Prompt: When a line in the entries contains the word "computer", copy that line in full.

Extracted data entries
= = = =
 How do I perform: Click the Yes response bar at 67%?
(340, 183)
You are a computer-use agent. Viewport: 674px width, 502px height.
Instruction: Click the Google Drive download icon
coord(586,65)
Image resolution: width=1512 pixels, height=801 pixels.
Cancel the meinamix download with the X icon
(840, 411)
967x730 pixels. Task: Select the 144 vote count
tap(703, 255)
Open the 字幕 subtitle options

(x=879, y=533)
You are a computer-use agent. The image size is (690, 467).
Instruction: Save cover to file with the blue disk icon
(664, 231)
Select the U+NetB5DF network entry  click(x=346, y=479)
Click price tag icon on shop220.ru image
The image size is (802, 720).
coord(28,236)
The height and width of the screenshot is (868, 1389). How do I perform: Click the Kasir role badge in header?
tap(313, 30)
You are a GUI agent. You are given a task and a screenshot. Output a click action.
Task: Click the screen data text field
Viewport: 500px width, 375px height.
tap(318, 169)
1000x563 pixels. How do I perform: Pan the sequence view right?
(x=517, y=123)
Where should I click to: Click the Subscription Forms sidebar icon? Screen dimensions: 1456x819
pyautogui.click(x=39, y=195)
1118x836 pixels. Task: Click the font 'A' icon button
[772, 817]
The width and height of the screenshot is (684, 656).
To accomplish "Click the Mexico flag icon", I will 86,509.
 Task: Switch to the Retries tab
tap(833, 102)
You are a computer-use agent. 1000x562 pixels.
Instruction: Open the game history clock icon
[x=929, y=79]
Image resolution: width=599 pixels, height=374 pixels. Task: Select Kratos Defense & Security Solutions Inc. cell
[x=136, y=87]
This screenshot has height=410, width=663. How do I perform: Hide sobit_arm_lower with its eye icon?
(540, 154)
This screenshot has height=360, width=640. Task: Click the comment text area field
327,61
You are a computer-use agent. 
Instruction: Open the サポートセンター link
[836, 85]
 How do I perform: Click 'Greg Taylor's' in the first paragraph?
= = = =
Response area:
You are a computer-use agent. Viewport: 674px width, 502px height.
You are a computer-use agent. The image size is (690, 467).
You are a computer-use agent. 1000x562 pixels.
You are a computer-use agent. 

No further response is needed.